TASK REQUIREMENTS: The answer must be a single number: the count of lines in the data below that hold the word "panel".

AVAILABLE DATA:
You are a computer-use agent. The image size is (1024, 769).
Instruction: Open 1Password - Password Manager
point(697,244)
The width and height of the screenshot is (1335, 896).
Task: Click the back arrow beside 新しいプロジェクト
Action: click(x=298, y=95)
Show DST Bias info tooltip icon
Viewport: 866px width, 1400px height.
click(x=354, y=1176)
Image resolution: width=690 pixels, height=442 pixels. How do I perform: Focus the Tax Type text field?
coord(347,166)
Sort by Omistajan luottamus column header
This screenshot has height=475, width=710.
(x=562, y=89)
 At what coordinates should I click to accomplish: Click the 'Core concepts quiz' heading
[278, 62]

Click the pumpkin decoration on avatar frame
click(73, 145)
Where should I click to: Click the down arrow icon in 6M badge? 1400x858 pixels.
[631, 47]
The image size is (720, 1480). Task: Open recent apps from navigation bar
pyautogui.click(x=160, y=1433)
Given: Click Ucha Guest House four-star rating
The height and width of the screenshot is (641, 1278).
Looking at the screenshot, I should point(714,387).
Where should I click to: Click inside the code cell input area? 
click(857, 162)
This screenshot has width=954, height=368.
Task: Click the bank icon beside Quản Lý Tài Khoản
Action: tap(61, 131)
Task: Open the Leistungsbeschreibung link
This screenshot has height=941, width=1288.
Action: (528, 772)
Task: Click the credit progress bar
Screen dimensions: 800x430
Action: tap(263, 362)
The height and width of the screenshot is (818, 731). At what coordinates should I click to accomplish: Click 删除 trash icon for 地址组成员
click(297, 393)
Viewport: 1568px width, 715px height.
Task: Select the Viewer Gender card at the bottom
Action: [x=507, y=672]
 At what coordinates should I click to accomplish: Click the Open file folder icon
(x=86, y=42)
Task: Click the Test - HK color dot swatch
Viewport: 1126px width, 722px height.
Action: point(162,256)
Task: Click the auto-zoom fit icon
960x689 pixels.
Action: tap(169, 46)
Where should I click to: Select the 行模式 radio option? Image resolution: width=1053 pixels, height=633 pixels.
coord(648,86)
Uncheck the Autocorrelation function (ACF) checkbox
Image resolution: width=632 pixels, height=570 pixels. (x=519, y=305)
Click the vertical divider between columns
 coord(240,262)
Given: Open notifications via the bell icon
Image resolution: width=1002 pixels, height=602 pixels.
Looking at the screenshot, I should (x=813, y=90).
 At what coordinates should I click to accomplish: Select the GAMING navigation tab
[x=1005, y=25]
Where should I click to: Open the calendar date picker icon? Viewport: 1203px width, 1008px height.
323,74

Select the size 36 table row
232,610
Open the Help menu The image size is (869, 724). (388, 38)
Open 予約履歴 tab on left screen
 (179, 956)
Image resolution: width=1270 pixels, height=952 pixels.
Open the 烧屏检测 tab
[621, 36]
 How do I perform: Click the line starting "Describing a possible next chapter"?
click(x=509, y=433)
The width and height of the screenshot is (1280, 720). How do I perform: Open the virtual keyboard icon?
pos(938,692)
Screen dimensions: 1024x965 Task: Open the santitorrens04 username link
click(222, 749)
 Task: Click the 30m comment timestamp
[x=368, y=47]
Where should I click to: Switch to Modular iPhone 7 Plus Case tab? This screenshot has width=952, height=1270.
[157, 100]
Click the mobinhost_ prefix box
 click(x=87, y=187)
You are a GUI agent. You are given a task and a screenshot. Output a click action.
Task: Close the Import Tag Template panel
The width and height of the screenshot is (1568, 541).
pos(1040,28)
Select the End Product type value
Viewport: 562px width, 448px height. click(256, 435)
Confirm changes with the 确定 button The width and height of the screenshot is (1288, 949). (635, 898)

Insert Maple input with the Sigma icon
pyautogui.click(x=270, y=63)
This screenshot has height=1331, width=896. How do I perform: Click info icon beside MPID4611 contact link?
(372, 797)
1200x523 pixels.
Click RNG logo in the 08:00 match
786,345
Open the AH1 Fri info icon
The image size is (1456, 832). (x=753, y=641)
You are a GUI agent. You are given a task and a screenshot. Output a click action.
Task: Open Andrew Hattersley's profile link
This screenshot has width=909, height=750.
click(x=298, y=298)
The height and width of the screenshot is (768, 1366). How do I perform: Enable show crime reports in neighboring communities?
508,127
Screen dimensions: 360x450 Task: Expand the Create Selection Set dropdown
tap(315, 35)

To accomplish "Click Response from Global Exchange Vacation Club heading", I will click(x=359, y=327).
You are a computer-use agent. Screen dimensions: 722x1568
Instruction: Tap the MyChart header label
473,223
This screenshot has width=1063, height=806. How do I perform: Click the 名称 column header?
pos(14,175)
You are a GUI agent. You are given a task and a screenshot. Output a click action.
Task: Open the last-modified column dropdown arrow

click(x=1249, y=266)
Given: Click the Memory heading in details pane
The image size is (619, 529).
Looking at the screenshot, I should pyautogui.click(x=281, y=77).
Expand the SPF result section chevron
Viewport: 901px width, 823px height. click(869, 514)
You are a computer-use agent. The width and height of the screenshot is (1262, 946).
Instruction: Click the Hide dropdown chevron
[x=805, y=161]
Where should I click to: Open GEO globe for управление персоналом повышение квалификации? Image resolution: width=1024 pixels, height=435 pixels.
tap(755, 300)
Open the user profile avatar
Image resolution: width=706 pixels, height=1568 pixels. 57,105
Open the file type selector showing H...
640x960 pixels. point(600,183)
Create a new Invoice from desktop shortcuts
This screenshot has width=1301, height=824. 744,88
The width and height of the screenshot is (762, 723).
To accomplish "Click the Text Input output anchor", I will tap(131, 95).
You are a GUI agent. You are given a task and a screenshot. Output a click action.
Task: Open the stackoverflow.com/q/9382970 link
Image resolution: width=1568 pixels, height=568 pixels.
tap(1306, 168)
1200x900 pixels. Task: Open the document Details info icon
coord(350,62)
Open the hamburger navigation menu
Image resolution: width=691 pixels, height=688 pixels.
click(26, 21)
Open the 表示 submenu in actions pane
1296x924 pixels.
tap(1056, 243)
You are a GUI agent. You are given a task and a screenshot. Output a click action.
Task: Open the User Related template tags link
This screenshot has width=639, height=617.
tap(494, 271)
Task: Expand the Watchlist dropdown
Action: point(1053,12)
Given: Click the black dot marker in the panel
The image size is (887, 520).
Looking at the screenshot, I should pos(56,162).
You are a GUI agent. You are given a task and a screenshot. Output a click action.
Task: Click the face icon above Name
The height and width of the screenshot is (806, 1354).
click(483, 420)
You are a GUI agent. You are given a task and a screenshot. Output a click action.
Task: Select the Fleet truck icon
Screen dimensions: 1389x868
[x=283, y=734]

RESPONSE BOX: 2